The answer must be an exact transcription of all the records below.

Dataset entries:
-.-.-

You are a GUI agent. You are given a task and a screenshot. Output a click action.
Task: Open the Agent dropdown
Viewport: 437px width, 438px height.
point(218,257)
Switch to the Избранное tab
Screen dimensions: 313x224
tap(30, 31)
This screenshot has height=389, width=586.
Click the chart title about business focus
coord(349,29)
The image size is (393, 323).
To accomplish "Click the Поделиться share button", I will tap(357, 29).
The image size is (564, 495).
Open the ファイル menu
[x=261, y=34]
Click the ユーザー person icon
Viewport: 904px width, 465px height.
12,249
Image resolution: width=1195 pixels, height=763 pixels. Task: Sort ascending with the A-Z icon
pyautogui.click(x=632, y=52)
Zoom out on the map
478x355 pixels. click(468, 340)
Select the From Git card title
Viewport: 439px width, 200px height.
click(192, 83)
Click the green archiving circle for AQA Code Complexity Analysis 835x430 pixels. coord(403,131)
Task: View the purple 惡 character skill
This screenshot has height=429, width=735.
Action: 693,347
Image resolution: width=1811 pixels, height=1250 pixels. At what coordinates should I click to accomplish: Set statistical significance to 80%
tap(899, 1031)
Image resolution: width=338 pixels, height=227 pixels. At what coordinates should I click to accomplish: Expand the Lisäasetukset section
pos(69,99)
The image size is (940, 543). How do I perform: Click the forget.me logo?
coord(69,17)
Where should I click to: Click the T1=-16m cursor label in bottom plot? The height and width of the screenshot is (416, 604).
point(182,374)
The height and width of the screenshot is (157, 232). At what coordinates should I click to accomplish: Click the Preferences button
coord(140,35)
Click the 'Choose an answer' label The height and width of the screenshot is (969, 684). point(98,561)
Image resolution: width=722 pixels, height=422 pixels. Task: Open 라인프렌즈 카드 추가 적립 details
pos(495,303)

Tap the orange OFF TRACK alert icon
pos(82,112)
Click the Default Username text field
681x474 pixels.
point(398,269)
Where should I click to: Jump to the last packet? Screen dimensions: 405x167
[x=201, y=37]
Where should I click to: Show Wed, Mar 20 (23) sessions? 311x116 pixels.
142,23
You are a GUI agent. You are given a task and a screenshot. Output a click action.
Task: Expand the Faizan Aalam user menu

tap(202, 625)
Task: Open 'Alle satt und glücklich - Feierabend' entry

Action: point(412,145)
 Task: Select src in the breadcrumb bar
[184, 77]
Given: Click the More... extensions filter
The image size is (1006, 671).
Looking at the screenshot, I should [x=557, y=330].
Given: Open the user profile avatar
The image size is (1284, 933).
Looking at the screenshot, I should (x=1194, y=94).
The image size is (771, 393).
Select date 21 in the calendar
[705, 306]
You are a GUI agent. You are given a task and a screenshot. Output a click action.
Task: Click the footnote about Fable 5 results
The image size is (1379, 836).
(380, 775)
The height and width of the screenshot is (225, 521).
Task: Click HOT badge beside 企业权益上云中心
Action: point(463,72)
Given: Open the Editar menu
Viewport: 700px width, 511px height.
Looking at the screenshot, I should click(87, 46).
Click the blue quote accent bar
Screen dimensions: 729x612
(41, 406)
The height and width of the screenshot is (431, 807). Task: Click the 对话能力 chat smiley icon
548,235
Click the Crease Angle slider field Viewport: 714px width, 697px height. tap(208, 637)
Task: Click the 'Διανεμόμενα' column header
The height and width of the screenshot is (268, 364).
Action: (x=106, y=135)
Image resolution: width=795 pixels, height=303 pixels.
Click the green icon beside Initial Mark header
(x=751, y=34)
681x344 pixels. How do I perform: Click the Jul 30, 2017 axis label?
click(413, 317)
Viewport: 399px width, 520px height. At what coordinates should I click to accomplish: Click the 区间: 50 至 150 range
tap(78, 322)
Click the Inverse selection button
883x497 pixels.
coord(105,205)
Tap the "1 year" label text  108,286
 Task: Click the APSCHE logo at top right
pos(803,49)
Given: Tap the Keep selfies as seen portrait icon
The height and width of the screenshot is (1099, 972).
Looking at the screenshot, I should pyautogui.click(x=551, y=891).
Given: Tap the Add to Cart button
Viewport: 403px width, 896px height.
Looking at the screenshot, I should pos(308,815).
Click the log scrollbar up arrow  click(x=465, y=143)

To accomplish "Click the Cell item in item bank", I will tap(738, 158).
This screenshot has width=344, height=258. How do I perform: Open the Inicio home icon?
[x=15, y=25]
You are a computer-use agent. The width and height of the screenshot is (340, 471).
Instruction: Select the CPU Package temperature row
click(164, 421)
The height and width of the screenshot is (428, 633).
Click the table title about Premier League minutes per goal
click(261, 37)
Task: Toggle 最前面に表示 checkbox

-.-.-

Exercise response:
You are a GUI agent. You are given a task and a screenshot. Output a click action.
Task: Open the Agent dropdown
Viewport: 437px width, 438px height.
point(218,257)
Switch to the Избранное tab
Screen dimensions: 313x224
tap(30, 31)
This screenshot has height=389, width=586.
Click the chart title about business focus
coord(349,29)
The image size is (393, 323).
To accomplish "Click the Поделиться share button", I will tap(357, 29).
The image size is (564, 495).
Open the ファイル menu
[x=261, y=34]
Click the ユーザー person icon
Viewport: 904px width, 465px height.
12,249
Image resolution: width=1195 pixels, height=763 pixels. Task: Sort ascending with the A-Z icon
pyautogui.click(x=632, y=52)
Zoom out on the map
478x355 pixels. click(468, 340)
Select the From Git card title
Viewport: 439px width, 200px height.
click(192, 83)
Click the green archiving circle for AQA Code Complexity Analysis 835x430 pixels. coord(403,131)
Task: View the purple 惡 character skill
This screenshot has height=429, width=735.
Action: 693,347
Image resolution: width=1811 pixels, height=1250 pixels. At what coordinates should I click to accomplish: Set statistical significance to 80%
tap(899, 1031)
Image resolution: width=338 pixels, height=227 pixels. At what coordinates should I click to accomplish: Expand the Lisäasetukset section
pos(69,99)
The image size is (940, 543). How do I perform: Click the forget.me logo?
coord(69,17)
Where should I click to: Click the T1=-16m cursor label in bottom plot? The height and width of the screenshot is (416, 604).
point(182,374)
The height and width of the screenshot is (157, 232). At what coordinates should I click to accomplish: Click the Preferences button
coord(140,35)
Click the 'Choose an answer' label The height and width of the screenshot is (969, 684). point(98,561)
Image resolution: width=722 pixels, height=422 pixels. Task: Open 라인프렌즈 카드 추가 적립 details
pos(495,303)

Tap the orange OFF TRACK alert icon
pos(82,112)
Click the Default Username text field
681x474 pixels.
point(398,269)
Where should I click to: Jump to the last packet? Screen dimensions: 405x167
[x=201, y=37]
Where should I click to: Show Wed, Mar 20 (23) sessions? 311x116 pixels.
142,23
You are a GUI agent. You are given a task and a screenshot. Output a click action.
Task: Expand the Faizan Aalam user menu

tap(202, 625)
Task: Open 'Alle satt und glücklich - Feierabend' entry

Action: point(412,145)
 Task: Select src in the breadcrumb bar
[184, 77]
Given: Click the More... extensions filter
The image size is (1006, 671).
Looking at the screenshot, I should [x=557, y=330].
Given: Open the user profile avatar
The image size is (1284, 933).
Looking at the screenshot, I should (x=1194, y=94).
The image size is (771, 393).
Select date 21 in the calendar
[705, 306]
You are a GUI agent. You are given a task and a screenshot. Output a click action.
Task: Click the footnote about Fable 5 results
The image size is (1379, 836).
(380, 775)
The height and width of the screenshot is (225, 521).
Task: Click HOT badge beside 企业权益上云中心
Action: point(463,72)
Given: Open the Editar menu
Viewport: 700px width, 511px height.
Looking at the screenshot, I should click(87, 46).
Click the blue quote accent bar
Screen dimensions: 729x612
(41, 406)
The height and width of the screenshot is (431, 807). Task: Click the 对话能力 chat smiley icon
548,235
Click the Crease Angle slider field Viewport: 714px width, 697px height. tap(208, 637)
Task: Click the 'Διανεμόμενα' column header
The height and width of the screenshot is (268, 364).
Action: (x=106, y=135)
Image resolution: width=795 pixels, height=303 pixels.
Click the green icon beside Initial Mark header
(x=751, y=34)
681x344 pixels. How do I perform: Click the Jul 30, 2017 axis label?
click(413, 317)
Viewport: 399px width, 520px height. At what coordinates should I click to accomplish: Click the 区间: 50 至 150 range
tap(78, 322)
Click the Inverse selection button
883x497 pixels.
coord(105,205)
Tap the "1 year" label text  108,286
 Task: Click the APSCHE logo at top right
pos(803,49)
Given: Tap the Keep selfies as seen portrait icon
The height and width of the screenshot is (1099, 972).
Looking at the screenshot, I should pyautogui.click(x=551, y=891).
Given: Tap the Add to Cart button
Viewport: 403px width, 896px height.
Looking at the screenshot, I should pos(308,815).
Click the log scrollbar up arrow  click(x=465, y=143)

To accomplish "Click the Cell item in item bank", I will tap(738, 158).
This screenshot has width=344, height=258. How do I perform: Open the Inicio home icon?
[x=15, y=25]
You are a computer-use agent. The width and height of the screenshot is (340, 471).
Instruction: Select the CPU Package temperature row
click(164, 421)
The height and width of the screenshot is (428, 633).
Click the table title about Premier League minutes per goal
click(261, 37)
Task: Toggle 最前面に表示 checkbox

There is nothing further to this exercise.